All lines of the listing below must be reproduced character for character.

--

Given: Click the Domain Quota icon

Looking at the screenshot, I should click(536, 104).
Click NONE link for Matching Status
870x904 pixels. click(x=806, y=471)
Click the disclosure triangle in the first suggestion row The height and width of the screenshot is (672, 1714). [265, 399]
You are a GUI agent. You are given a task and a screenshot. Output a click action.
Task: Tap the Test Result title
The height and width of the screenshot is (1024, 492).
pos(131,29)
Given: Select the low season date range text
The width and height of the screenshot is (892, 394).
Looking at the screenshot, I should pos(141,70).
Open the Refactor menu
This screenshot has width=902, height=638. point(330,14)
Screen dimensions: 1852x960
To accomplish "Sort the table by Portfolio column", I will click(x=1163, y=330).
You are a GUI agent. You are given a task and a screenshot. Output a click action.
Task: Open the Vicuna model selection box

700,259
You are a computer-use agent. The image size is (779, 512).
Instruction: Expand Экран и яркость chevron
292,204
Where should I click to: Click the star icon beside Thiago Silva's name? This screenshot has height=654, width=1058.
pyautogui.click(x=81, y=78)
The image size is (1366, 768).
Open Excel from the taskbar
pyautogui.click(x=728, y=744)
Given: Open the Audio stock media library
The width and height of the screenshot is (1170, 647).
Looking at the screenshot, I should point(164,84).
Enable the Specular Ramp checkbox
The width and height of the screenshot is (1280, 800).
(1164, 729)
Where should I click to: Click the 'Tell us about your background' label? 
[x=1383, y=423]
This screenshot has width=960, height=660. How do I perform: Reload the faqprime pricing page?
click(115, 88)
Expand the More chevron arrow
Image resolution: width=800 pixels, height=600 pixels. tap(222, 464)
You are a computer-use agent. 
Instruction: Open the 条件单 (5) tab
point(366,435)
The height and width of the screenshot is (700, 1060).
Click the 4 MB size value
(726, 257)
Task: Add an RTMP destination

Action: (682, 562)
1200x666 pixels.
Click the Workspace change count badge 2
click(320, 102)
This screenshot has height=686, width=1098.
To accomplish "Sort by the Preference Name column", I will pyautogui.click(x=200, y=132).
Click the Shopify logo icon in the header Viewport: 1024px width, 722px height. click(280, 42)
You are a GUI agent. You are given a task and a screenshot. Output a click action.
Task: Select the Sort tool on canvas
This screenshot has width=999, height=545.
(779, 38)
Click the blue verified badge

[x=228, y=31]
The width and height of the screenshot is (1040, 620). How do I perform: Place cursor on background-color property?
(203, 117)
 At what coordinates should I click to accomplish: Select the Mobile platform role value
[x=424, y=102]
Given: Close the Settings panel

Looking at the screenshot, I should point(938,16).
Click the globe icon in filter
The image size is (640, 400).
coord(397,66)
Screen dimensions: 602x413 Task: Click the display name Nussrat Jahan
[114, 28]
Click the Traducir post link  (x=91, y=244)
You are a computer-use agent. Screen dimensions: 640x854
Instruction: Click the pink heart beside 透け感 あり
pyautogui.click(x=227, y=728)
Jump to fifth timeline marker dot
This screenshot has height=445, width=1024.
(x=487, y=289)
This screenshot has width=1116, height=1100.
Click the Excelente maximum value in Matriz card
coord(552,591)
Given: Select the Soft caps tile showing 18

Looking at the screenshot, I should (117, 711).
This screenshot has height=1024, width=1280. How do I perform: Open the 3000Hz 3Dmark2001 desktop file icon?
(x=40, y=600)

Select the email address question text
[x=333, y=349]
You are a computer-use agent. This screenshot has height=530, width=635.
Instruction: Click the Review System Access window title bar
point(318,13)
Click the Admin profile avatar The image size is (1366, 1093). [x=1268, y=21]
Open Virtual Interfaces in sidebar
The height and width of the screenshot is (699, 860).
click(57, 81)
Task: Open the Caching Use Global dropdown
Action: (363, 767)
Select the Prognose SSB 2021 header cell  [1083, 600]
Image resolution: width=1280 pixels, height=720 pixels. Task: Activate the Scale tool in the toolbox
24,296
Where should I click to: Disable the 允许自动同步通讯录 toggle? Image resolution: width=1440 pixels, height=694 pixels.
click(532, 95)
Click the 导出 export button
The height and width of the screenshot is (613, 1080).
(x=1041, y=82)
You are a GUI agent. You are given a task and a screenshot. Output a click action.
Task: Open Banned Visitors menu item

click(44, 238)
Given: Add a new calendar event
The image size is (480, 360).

--

» **RESULT OF THIS TASK**
Given: Click the Domain Quota icon

Looking at the screenshot, I should click(536, 104).
Click NONE link for Matching Status
870x904 pixels. click(x=806, y=471)
Click the disclosure triangle in the first suggestion row The height and width of the screenshot is (672, 1714). [265, 399]
You are a GUI agent. You are given a task and a screenshot. Output a click action.
Task: Tap the Test Result title
The height and width of the screenshot is (1024, 492).
pos(131,29)
Given: Select the low season date range text
The width and height of the screenshot is (892, 394).
Looking at the screenshot, I should pos(141,70).
Open the Refactor menu
This screenshot has width=902, height=638. point(330,14)
Screen dimensions: 1852x960
To accomplish "Sort the table by Portfolio column", I will click(x=1163, y=330).
You are a GUI agent. You are given a task and a screenshot. Output a click action.
Task: Open the Vicuna model selection box

700,259
You are a computer-use agent. The image size is (779, 512).
Instruction: Expand Экран и яркость chevron
292,204
Where should I click to: Click the star icon beside Thiago Silva's name? This screenshot has height=654, width=1058.
pyautogui.click(x=81, y=78)
The image size is (1366, 768).
Open Excel from the taskbar
pyautogui.click(x=728, y=744)
Given: Open the Audio stock media library
The width and height of the screenshot is (1170, 647).
Looking at the screenshot, I should point(164,84).
Enable the Specular Ramp checkbox
The width and height of the screenshot is (1280, 800).
(1164, 729)
Where should I click to: Click the 'Tell us about your background' label? 
[x=1383, y=423]
This screenshot has width=960, height=660. How do I perform: Reload the faqprime pricing page?
click(115, 88)
Expand the More chevron arrow
Image resolution: width=800 pixels, height=600 pixels. tap(222, 464)
You are a computer-use agent. 
Instruction: Open the 条件单 (5) tab
point(366,435)
The height and width of the screenshot is (700, 1060).
Click the 4 MB size value
(726, 257)
Task: Add an RTMP destination

Action: (682, 562)
1200x666 pixels.
Click the Workspace change count badge 2
click(320, 102)
This screenshot has height=686, width=1098.
To accomplish "Sort by the Preference Name column", I will pyautogui.click(x=200, y=132).
Click the Shopify logo icon in the header Viewport: 1024px width, 722px height. click(280, 42)
You are a GUI agent. You are given a task and a screenshot. Output a click action.
Task: Select the Sort tool on canvas
This screenshot has width=999, height=545.
(779, 38)
Click the blue verified badge

[x=228, y=31]
The width and height of the screenshot is (1040, 620). How do I perform: Place cursor on background-color property?
(203, 117)
 At what coordinates should I click to accomplish: Select the Mobile platform role value
[x=424, y=102]
Given: Close the Settings panel

Looking at the screenshot, I should point(938,16).
Click the globe icon in filter
The image size is (640, 400).
coord(397,66)
Screen dimensions: 602x413 Task: Click the display name Nussrat Jahan
[114, 28]
Click the Traducir post link  (x=91, y=244)
You are a computer-use agent. Screen dimensions: 640x854
Instruction: Click the pink heart beside 透け感 あり
pyautogui.click(x=227, y=728)
Jump to fifth timeline marker dot
This screenshot has height=445, width=1024.
(x=487, y=289)
This screenshot has width=1116, height=1100.
Click the Excelente maximum value in Matriz card
coord(552,591)
Given: Select the Soft caps tile showing 18

Looking at the screenshot, I should (117, 711).
This screenshot has height=1024, width=1280. How do I perform: Open the 3000Hz 3Dmark2001 desktop file icon?
(x=40, y=600)

Select the email address question text
[x=333, y=349]
You are a computer-use agent. This screenshot has height=530, width=635.
Instruction: Click the Review System Access window title bar
point(318,13)
Click the Admin profile avatar The image size is (1366, 1093). [x=1268, y=21]
Open Virtual Interfaces in sidebar
The height and width of the screenshot is (699, 860).
click(57, 81)
Task: Open the Caching Use Global dropdown
Action: (363, 767)
Select the Prognose SSB 2021 header cell  [1083, 600]
Image resolution: width=1280 pixels, height=720 pixels. Task: Activate the Scale tool in the toolbox
24,296
Where should I click to: Disable the 允许自动同步通讯录 toggle? Image resolution: width=1440 pixels, height=694 pixels.
click(532, 95)
Click the 导出 export button
The height and width of the screenshot is (613, 1080).
(x=1041, y=82)
You are a GUI agent. You are given a task and a screenshot. Output a click action.
Task: Open Banned Visitors menu item

click(44, 238)
Given: Add a new calendar event
The image size is (480, 360).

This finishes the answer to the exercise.